● **Lines excerpted from a collection**
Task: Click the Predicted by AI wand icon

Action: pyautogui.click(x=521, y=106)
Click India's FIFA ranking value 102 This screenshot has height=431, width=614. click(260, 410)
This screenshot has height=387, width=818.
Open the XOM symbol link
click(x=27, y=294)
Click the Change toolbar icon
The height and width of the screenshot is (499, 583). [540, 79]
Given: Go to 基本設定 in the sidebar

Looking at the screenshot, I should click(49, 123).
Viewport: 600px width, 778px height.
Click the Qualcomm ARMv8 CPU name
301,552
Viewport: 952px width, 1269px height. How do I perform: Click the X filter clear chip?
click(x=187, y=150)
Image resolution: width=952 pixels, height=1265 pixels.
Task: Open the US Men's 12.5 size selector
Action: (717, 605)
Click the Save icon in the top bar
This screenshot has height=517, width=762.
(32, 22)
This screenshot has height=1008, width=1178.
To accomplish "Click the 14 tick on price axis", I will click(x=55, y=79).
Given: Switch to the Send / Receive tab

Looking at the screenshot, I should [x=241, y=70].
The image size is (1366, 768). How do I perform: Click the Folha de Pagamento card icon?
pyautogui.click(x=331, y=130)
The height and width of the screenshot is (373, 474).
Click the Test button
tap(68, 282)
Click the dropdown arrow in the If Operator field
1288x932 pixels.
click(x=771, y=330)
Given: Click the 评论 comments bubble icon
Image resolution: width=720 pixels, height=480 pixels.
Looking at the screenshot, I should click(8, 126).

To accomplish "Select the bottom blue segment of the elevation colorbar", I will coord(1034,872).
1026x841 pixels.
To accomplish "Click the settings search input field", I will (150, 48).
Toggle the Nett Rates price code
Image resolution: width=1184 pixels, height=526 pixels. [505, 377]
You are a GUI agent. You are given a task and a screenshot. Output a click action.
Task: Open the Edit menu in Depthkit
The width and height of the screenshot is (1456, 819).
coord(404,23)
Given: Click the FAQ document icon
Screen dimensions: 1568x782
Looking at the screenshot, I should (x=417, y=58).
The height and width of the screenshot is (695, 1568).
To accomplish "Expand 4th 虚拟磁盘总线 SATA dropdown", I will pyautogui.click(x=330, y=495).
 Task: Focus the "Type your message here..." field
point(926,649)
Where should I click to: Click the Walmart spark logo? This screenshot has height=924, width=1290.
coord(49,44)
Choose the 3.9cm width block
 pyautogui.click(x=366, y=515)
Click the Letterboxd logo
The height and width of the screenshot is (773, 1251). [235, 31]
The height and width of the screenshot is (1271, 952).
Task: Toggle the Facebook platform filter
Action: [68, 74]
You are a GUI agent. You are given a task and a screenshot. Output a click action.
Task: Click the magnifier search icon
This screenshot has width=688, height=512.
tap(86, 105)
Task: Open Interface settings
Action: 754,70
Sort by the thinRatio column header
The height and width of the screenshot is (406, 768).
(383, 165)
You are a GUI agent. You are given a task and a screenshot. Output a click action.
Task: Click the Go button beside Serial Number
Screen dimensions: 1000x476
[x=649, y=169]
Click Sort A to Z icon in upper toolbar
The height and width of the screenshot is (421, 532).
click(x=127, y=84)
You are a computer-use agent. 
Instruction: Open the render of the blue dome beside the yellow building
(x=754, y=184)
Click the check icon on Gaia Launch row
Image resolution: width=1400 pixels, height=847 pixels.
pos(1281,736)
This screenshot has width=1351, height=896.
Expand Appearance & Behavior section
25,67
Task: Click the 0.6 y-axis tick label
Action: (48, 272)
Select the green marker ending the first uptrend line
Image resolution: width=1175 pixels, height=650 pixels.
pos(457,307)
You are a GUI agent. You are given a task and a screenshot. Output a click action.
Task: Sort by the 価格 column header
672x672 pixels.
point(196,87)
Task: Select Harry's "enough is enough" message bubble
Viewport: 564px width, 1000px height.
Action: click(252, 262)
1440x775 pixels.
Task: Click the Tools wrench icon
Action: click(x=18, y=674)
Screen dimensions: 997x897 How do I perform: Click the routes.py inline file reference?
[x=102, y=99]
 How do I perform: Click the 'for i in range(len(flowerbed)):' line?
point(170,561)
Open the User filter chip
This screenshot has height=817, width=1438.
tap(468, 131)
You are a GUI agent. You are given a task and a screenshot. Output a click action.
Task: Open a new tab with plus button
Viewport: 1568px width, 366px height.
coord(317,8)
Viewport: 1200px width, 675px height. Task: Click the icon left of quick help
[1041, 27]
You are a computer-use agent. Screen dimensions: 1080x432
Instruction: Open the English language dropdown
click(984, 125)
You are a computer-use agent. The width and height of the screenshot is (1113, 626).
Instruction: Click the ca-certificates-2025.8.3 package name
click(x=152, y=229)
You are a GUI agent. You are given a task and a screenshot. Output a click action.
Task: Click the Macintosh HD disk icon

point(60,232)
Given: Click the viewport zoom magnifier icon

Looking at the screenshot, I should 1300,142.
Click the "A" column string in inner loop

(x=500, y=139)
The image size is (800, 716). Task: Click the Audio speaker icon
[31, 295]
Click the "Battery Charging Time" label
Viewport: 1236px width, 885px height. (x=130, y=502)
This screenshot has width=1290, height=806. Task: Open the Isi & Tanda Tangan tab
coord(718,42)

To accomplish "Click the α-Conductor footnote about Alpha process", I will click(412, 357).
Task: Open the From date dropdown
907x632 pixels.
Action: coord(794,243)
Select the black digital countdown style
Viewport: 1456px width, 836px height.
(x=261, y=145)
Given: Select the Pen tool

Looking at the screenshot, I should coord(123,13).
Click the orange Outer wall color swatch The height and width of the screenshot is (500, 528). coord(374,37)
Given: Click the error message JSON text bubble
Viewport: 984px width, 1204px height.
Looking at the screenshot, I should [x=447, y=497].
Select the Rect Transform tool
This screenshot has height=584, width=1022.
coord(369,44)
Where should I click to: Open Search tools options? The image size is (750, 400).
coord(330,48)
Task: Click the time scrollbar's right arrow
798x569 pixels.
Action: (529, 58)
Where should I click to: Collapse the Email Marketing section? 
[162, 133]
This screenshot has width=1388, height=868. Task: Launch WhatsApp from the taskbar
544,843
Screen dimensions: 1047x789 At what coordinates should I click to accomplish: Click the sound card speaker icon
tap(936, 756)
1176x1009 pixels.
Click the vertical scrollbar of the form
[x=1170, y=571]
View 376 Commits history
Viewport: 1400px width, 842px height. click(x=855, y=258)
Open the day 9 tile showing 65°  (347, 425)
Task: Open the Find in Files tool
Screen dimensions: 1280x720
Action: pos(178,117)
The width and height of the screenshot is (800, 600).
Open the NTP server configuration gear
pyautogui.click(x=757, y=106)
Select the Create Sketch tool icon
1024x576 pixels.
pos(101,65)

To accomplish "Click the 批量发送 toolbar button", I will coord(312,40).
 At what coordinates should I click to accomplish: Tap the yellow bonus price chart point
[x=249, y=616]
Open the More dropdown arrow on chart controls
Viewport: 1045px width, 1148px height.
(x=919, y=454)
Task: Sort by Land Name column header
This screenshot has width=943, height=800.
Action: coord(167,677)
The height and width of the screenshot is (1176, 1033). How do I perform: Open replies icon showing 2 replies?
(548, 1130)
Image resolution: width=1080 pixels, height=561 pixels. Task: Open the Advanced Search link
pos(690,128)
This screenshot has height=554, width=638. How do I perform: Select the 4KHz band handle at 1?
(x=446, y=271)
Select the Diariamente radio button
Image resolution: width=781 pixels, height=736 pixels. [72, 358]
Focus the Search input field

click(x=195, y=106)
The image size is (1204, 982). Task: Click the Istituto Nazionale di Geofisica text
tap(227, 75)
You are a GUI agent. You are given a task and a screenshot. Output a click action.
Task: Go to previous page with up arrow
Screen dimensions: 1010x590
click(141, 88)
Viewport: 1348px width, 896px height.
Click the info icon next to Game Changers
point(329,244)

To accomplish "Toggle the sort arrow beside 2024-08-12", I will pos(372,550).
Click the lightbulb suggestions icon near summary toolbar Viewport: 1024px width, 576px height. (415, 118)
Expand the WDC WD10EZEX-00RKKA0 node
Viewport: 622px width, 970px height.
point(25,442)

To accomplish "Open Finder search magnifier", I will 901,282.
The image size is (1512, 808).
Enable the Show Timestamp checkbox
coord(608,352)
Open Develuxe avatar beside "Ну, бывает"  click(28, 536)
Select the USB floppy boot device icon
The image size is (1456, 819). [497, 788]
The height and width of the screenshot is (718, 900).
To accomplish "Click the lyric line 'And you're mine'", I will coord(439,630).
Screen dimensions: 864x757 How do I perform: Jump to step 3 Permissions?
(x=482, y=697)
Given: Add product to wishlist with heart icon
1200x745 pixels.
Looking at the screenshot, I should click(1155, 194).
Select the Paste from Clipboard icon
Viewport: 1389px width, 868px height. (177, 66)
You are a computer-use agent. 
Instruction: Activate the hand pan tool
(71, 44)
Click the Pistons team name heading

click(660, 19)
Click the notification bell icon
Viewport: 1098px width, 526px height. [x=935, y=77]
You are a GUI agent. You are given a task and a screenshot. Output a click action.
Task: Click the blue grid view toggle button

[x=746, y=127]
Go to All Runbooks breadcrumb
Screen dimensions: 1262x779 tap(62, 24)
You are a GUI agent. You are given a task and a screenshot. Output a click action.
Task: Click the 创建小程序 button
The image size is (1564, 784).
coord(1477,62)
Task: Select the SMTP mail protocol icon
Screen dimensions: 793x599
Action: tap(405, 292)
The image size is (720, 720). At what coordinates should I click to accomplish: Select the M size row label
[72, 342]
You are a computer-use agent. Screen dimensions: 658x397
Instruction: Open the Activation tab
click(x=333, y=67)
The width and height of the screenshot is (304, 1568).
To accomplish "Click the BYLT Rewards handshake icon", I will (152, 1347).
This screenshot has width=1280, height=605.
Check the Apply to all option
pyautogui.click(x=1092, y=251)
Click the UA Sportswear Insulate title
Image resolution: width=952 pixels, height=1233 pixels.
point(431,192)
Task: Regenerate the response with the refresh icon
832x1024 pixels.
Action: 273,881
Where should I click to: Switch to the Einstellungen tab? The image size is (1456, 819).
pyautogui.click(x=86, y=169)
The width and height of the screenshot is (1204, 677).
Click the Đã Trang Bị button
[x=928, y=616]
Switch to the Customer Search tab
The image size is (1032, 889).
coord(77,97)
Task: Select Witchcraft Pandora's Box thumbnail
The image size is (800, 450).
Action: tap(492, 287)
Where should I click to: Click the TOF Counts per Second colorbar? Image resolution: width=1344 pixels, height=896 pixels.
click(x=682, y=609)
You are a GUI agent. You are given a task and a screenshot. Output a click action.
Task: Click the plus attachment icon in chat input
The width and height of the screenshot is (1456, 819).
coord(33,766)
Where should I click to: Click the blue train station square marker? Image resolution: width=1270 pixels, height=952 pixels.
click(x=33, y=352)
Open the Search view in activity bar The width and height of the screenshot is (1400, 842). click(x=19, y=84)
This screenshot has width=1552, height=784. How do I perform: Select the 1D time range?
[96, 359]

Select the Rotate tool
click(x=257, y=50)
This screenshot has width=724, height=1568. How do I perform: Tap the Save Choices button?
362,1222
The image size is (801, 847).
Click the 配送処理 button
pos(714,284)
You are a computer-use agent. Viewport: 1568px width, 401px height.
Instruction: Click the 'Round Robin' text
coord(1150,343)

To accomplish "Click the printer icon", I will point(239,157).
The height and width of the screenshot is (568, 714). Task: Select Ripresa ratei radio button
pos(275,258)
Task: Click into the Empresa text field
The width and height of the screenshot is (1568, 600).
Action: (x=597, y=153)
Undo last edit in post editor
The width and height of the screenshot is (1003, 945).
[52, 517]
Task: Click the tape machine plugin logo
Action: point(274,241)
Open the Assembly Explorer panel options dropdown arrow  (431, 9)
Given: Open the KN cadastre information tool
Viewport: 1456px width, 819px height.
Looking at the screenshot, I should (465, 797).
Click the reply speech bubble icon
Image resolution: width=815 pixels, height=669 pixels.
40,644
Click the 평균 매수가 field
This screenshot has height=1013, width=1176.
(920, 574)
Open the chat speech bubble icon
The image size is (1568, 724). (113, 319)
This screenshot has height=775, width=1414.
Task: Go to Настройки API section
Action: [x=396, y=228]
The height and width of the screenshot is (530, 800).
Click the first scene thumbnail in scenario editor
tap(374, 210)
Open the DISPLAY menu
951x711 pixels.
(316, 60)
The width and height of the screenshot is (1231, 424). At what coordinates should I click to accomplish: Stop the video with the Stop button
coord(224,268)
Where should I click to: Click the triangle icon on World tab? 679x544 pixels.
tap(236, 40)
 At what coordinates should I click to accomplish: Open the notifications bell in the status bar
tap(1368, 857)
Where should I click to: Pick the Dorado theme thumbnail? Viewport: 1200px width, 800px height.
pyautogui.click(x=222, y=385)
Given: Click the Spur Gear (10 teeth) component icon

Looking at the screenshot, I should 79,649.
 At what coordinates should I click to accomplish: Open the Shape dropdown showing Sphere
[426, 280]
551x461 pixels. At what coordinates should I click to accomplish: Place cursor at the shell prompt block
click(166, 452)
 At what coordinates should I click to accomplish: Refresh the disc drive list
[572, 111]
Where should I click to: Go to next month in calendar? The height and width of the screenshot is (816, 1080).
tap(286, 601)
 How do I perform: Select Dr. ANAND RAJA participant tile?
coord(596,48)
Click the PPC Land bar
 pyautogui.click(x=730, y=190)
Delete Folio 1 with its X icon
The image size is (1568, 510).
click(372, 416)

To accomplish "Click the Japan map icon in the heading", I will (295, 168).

● **Aim of the exercise**
Write out the lines exactly, beginning with the line that contains "The width and height of the screenshot is (304, 1568)." and continuing through the line that contains "pyautogui.click(x=86, y=169)".

● **Written reply**
The width and height of the screenshot is (304, 1568).
To accomplish "Click the BYLT Rewards handshake icon", I will (152, 1347).
This screenshot has width=1280, height=605.
Check the Apply to all option
pyautogui.click(x=1092, y=251)
Click the UA Sportswear Insulate title
Image resolution: width=952 pixels, height=1233 pixels.
point(431,192)
Task: Regenerate the response with the refresh icon
832x1024 pixels.
Action: 273,881
Where should I click to: Switch to the Einstellungen tab? The image size is (1456, 819).
pyautogui.click(x=86, y=169)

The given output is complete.